The most frequent cause of grief with rsync, in my experience, is presence or absence of a trailing / on the source argument. Many users aren't even aware of the difference in meaning, and even those that are aware still get it wrong sometimes, primarily due to tab-completion.

I personally use rsync frequently, but for newer users I recommend scp, unless they're dealing with a very large volume of data where rsync would provide significant benefit.


when I want to grab the latest version of a 30gb database dump, I think rsync. When I want to grab a file off my desktop when I am in a meeting, I think scp


Interesting, why not rsync for the desktop file too?


It's mostly inertia, I know the scp command way better then rsync, and for small things (which are the majority for me),it doesn't matter so much what I use.

The other day, a coworker freaked when I searched for a file using find . | ack file,instead of just using find properly. I gave pretty much the same argument, so he measured it, and found I was losing about 0.002s. He basically said it was he principal of the thing, but for command line tools I really need a good reason to learn something new without any noticble benefit 99.9% of the time


Where is the boundary for JavaScript.

Is it:

1. Just jQuery—some hide/show/toggle/etc

2. That combo of "real" JS and jQuery—writing your own functions and calling them later on

3. "Real" Javascript—knowing Node.js, writing plugins and the like.

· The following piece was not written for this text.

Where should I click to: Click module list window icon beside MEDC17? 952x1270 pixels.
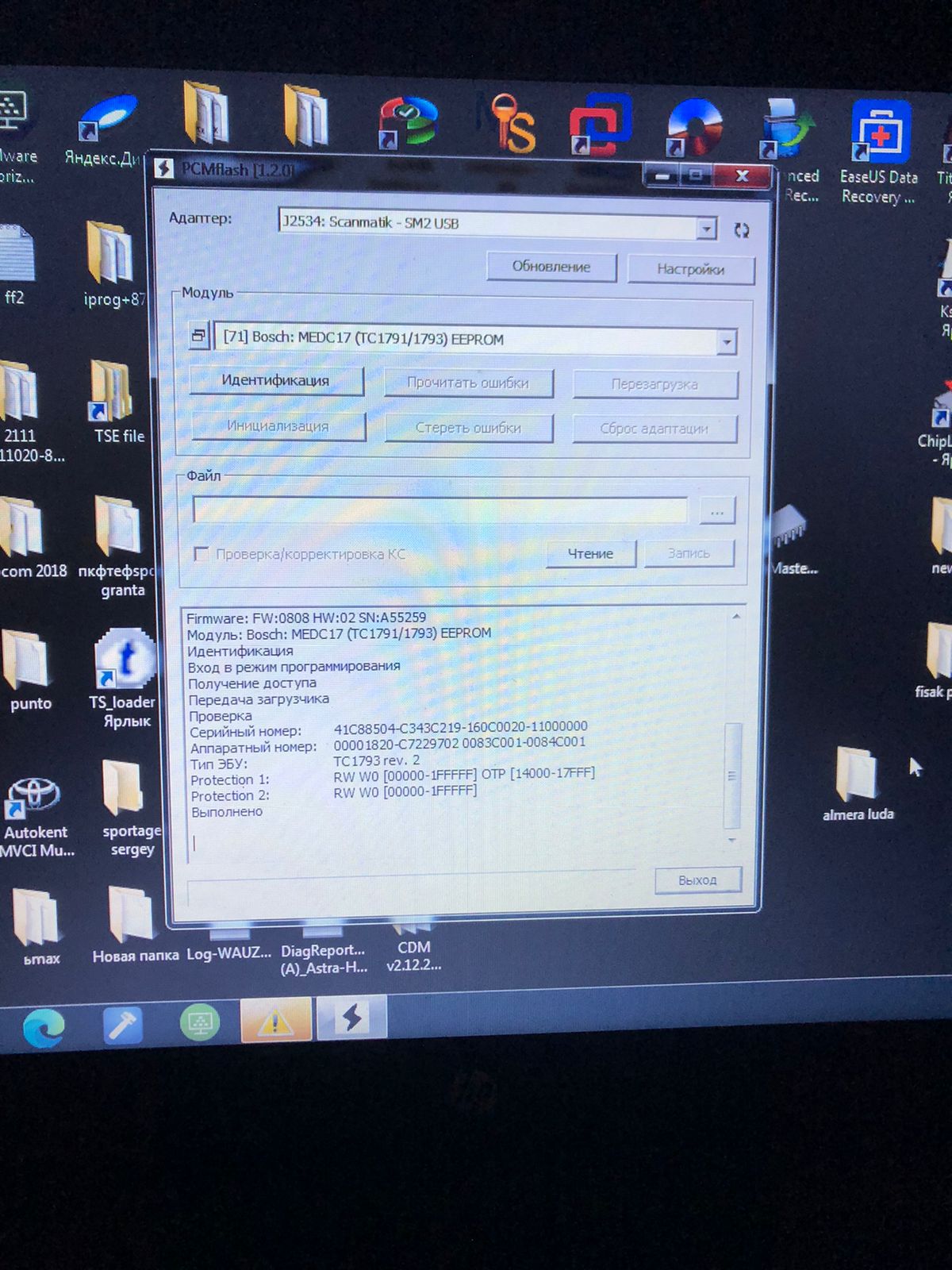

I'm somewhere between 1 and 2, and I suspect most are. The jump to writing "real" Javascript is just huge—in fact it requires actual programming knowledge.

If you get to stage 3, are you still a front-end developer or are you a programmer now? And the question I'm really curious about, should I invest all that time learning to program actual Javascript, or should I focus on all the other stuff?


This is a fantastic list of great things to know. Right now.

However, I wouldn't consider this a "baseline" as A) all of it can be quickly learned by an experienced dev and B) not all environments are rails/node.

This industry changes languages/platforms/techniques like I change my socks. The key is not to memorize this list and use everything on it, it's to understand what's on this list, what else is out there, and use the right tool for the job.


Less talk more action, posts like this are great as most devs will know most of it - and for those that dont, they now do. Just keep doing what you do, improving your skills and bettering yourself as much as possible.

Surround yourself with great people, share, discuss and don't be afraid to ask silly questions. Everyone is a noob in some aspect.


Am I the only one who is wondering why the hell Firebug is missing from the list of "In-Browser Developer Tools"?